- Directed by: A.C. Hammond
- Based on: Story by J.O. Thomas
- Produced by: F.A. Hoare
- Starring: Vivian Pickles Billie Brook Tony Hillman
- Cinematography: Bob Walker
- Production companies: Merton Park Studios Children's Entertainment Films Gaumont-British Instructional
- Release date: 1946;
- Running time: 34 minutes
- Country: United Kingdom
- Language: English

= Jean's Plan =

1946 film

Jean's Plan is a 1946 British children's short crime film directed by A.C. Hammond and starring Billie Brooks, Gerald Case and Lyn Evans. It was based on a story by J.O. Thomas.

==Plot summary==
The daughter of a jeweller attempts to stop her father being robbed.

==Cast==
- Billie Brooks as Elsie Higgs
- Gerald Case as Inspector of Police
- Lyn Evans as Mr. Higgs
- Stanley Martin as police car driver
- Geoffrey Morris as Squire
- Vivian Pickles as Jean Fairfax
- Jimmy Rhodes as Harry
- Maurice Rhodes as boy with dog
- Edward V. Robson as Mr. Fairfax
- Alan Tilvern as Max
- Anthony Verney as police orderly

==Reception==
The Monthly Film Bulletin wrote: "This is one of the good films destined for the young. It has no moral axe to grind and no child could help enjoying it. The heroine is a normal child full of common sense and courage. The film is full of thrills and incident, and the country scenes summery and pleasant."
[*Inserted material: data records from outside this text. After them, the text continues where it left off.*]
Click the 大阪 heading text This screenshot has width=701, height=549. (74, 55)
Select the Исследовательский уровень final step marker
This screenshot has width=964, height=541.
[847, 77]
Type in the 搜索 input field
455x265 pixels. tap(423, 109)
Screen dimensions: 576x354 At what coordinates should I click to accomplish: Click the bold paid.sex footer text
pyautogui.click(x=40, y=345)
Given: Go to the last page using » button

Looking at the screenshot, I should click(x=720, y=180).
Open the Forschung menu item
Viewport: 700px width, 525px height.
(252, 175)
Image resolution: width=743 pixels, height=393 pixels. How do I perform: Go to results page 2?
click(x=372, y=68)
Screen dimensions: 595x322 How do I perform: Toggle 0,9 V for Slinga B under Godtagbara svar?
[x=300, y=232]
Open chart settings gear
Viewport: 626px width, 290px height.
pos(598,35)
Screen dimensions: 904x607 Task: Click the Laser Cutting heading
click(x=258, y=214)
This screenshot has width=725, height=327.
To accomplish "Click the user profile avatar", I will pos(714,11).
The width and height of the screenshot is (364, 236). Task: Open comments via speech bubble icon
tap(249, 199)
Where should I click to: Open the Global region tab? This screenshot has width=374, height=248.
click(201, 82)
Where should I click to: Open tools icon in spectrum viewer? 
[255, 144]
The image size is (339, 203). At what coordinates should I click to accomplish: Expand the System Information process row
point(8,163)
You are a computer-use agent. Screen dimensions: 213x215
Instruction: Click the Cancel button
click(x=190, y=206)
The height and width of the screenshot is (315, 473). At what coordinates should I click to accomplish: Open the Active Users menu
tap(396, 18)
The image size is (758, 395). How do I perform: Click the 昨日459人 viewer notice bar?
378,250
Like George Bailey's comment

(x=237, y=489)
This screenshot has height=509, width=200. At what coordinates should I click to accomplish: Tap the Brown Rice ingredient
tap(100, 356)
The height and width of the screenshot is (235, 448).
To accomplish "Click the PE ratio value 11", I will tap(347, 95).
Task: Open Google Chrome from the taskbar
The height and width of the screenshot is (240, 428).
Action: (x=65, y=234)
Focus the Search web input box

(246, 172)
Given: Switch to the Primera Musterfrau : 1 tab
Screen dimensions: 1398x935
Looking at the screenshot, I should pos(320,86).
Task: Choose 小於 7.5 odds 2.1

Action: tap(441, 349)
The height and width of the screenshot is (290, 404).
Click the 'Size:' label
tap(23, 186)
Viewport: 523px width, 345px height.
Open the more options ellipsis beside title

Kine Weekly wrote: "There is plenty of action before the villains are captured, including a canal jump, a tussle with the thieves and a car chase. Good acting by the juvenile star. Entertaining short for club audiences."

In Sight and Sound Janet Hills wrote: "Miss Mary C. Parnaby and Mr. Maurice T. Woodhouse, reporting on children's cinema clubs in a 1947 B.F.I. pamphlet, thought that the C.E.F. film Jean's Plan, although showing a genuine appreciation of young audiences' needs and interests, left too little to the imagination. They felt that suggestion would have been more effective than the somewhat detailed exposition."